__To do__.
Beginning with the line that holds "The width and" in the data below, give again every line through the one that holds "Task: Edit the", exactly as written.

__Data listing__.
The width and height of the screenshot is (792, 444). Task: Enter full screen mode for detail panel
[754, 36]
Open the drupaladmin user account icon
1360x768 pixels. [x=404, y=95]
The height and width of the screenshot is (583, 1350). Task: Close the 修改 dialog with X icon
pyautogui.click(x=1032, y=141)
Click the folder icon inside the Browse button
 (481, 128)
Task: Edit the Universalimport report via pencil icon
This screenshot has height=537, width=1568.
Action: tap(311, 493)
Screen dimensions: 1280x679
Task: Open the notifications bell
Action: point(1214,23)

--

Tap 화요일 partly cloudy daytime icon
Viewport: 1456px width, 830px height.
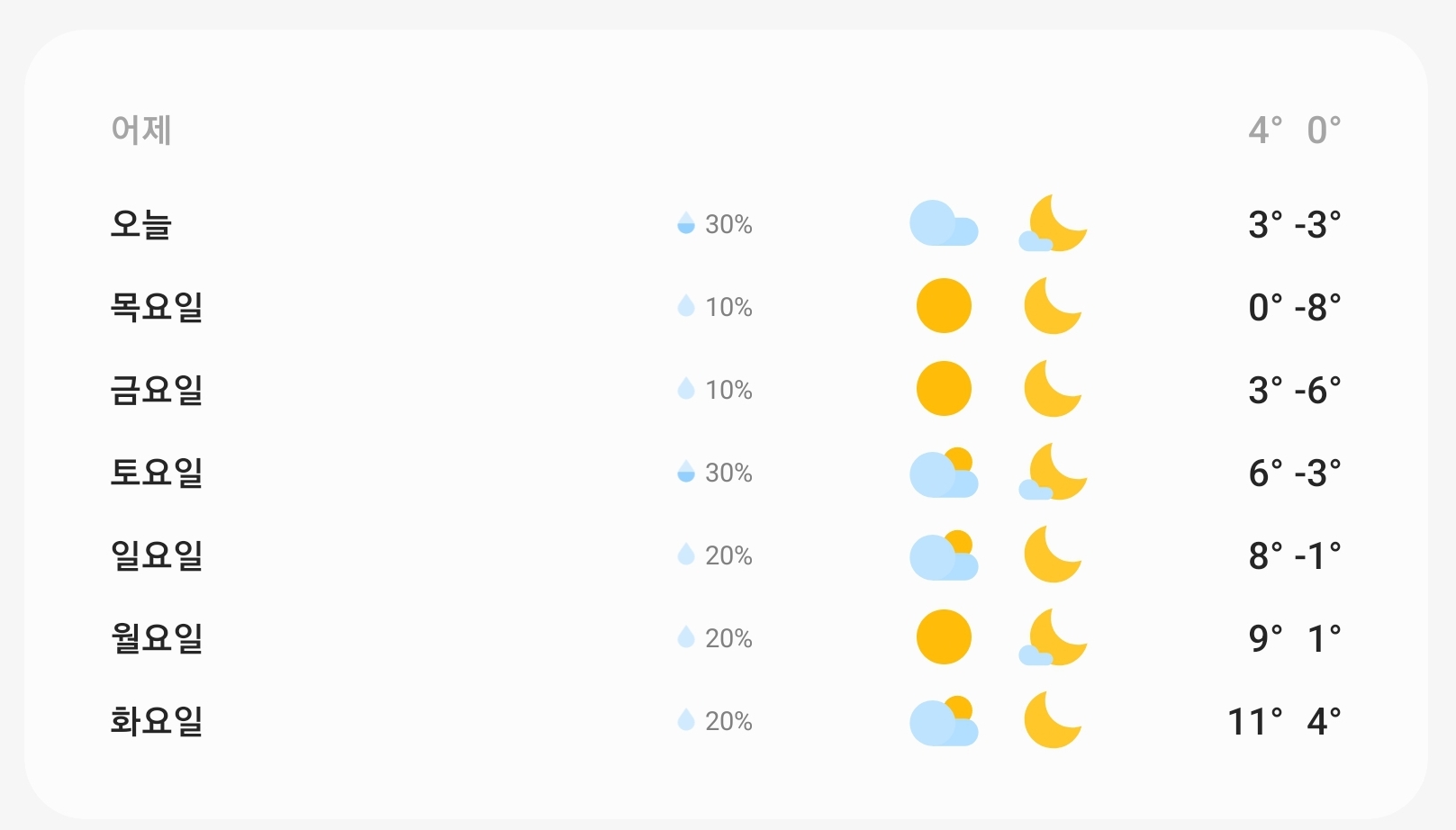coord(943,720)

__Exercise result__.
The width and height of the screenshot is (792, 444). Task: Enter full screen mode for detail panel
[754, 36]
Open the drupaladmin user account icon
1360x768 pixels. [x=404, y=95]
The height and width of the screenshot is (583, 1350). Task: Close the 修改 dialog with X icon
pyautogui.click(x=1032, y=141)
Click the folder icon inside the Browse button
 (481, 128)
Task: Edit the Universalimport report via pencil icon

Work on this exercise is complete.